TASK TO CARRY OUT -
Switch "menu" to "dropdown" throughout the rows below and copy them out with every other word unchanged. Leave the pictures out of your copy.

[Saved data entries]

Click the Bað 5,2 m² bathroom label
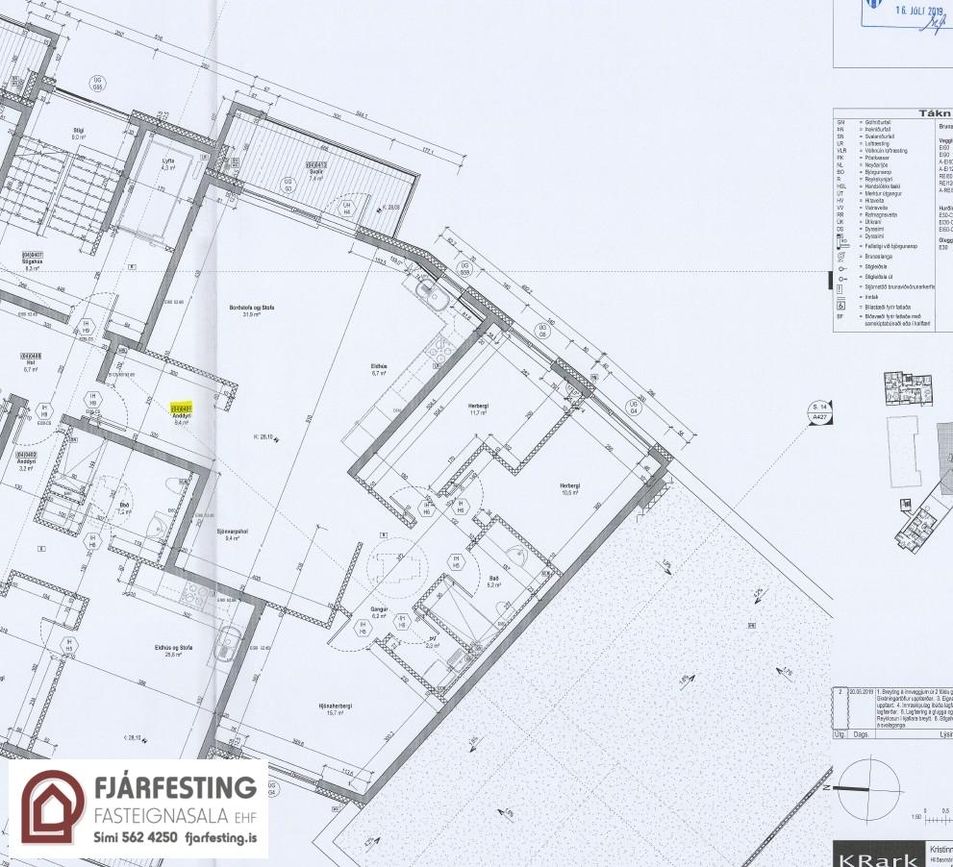 point(494,581)
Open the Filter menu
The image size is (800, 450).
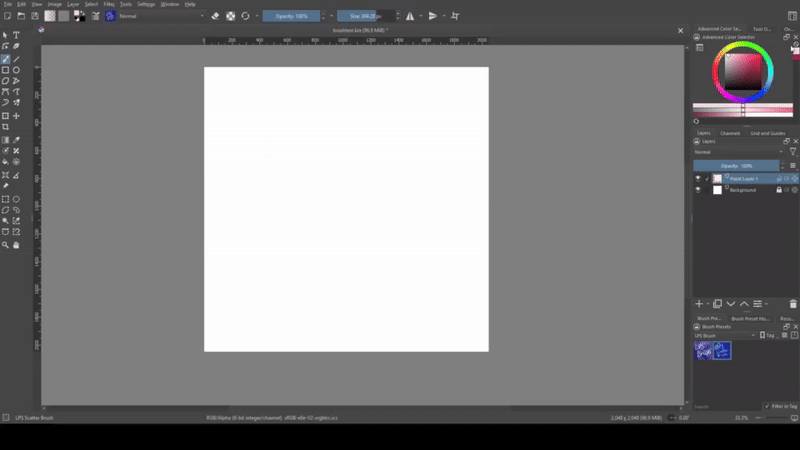[x=108, y=4]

SOLVED EXERCISE -
Click the Bað 5,2 m² bathroom label
 point(494,581)
Open the Filter dropdown
The image size is (800, 450).
[x=108, y=4]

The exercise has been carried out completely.